わーっ! と、喜ぶ声を上げて走り去っていく子供達を見ながら、彼らのためにももっとがんばろうと、更にクレリアは心に誓っていた。
「さて、今日は食事を多く用意しておるのですじゃ。ビリケ族から祝いの酒も届いておる。皆、楽しんで欲しいですじゃ」
コリーが最後にそう締めくくると、広場では再び歓声と拍手が湧き上がった。
同時にケットシー族の楽士達が笛を奏で、コボルト達が弦楽器を拙い手付きで弾き、ゴブリンがリズムを取りながら小さな太鼓を叩き、オークのタマが不承不承と行った表情で、だが、しっかりと練習したことを思わせる動きで大太鼓を叩く。

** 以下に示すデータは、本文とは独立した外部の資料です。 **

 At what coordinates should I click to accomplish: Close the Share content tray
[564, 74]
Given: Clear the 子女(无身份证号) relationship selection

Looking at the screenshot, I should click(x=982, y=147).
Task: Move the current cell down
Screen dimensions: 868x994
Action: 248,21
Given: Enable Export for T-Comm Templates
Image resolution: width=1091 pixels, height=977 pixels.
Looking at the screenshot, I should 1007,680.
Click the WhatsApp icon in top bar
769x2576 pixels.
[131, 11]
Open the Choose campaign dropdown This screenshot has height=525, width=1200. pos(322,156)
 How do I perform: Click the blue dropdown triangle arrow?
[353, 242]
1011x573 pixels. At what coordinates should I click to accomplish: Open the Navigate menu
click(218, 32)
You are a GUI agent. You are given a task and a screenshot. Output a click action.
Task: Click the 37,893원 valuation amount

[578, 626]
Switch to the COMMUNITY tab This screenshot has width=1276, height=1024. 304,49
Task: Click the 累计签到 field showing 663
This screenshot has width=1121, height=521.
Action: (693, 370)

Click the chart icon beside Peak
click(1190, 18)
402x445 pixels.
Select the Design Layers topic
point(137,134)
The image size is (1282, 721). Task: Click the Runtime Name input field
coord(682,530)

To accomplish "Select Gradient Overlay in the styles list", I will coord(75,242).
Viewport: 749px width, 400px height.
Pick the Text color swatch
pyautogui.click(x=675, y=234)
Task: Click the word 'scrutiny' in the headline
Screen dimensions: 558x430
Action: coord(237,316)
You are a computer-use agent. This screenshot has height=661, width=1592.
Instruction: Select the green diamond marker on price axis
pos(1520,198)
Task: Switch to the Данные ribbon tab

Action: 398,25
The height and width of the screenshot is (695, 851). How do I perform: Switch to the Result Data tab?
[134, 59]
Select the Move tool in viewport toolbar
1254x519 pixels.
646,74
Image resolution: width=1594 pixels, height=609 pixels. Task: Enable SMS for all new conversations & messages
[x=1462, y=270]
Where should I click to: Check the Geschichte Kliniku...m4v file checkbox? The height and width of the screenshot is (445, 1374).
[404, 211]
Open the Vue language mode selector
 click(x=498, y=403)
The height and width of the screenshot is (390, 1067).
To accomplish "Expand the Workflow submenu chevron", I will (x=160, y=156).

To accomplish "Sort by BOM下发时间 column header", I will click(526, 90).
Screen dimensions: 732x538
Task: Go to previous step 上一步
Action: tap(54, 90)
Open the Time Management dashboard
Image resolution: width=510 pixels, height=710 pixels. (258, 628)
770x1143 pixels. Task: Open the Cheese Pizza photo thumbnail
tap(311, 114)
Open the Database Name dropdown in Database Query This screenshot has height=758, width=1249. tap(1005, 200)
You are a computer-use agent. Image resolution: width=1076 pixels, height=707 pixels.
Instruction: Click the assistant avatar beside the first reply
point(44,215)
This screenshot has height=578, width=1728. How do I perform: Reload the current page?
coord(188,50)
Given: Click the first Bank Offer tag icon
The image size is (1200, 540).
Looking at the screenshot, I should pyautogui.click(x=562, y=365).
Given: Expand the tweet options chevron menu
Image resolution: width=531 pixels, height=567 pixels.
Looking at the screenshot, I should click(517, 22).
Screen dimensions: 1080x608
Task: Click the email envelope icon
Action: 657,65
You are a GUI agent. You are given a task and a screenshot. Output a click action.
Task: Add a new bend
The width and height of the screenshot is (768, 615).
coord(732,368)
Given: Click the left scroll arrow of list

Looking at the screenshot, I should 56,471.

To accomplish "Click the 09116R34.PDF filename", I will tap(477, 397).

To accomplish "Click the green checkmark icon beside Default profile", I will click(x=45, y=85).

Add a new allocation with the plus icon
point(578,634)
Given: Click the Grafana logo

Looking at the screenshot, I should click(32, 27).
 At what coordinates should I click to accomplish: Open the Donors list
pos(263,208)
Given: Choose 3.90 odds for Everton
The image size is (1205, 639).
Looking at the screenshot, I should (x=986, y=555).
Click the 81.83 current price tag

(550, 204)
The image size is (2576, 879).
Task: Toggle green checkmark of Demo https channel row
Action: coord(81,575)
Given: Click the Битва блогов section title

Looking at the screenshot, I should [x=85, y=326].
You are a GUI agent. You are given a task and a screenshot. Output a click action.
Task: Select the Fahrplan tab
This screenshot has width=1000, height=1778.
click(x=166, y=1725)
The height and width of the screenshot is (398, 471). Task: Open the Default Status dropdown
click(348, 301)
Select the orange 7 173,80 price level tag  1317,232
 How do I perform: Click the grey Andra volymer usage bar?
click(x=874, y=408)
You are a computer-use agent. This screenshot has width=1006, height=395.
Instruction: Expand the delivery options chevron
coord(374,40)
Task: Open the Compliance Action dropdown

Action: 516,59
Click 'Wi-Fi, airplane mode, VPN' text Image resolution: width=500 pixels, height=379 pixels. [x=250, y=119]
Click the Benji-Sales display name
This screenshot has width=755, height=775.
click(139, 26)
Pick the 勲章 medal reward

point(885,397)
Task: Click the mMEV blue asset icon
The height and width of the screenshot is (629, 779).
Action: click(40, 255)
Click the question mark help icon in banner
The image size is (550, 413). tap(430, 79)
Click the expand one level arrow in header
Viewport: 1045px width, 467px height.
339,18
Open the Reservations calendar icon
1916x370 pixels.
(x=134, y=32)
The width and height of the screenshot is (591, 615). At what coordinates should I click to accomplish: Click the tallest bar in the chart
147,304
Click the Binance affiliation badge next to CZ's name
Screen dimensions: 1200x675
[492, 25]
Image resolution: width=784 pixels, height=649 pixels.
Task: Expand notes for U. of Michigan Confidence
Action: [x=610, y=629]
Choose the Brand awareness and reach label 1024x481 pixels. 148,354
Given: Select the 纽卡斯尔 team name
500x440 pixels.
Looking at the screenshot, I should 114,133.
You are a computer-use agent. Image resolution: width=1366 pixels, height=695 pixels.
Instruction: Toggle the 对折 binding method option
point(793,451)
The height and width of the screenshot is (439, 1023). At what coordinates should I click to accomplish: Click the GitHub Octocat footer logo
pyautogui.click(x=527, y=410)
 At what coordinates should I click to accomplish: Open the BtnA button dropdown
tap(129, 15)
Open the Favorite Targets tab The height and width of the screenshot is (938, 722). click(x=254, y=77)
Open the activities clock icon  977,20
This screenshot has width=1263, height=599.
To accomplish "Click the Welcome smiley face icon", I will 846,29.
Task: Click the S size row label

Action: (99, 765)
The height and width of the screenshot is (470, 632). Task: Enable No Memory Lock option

明るい雰囲気の音楽が広場に響き、楽器を弾かない者たちは振る舞われた料理を食べたり、酒を飲んだり、音楽に合わせて一緒に手拍子を打って思い思いに楽しんでいた。
「うわぁ……すごいなぁ。みんな練習したんだっ!」
シバはそうやって無邪気に喜んでいるが、クレリアはそんな信じられない光景に呆然としていた。だが、すぐに自分の理想の一端がそこにあることに気付く。
「シバ様。混ざりに行きましょう」
「うんっ!」
彼女はシバの手を引いて楽器を弾いている者達に近づき、手拍子をする。
みんながその光景を当たり前として楽しんでいる……それは奇跡に近い光景だった。
こうして、モフモフ帝国の新しい一年は始まる。
本格的な戦いの予感を肌で感じながら、それでも彼らは今を楽しんでいた。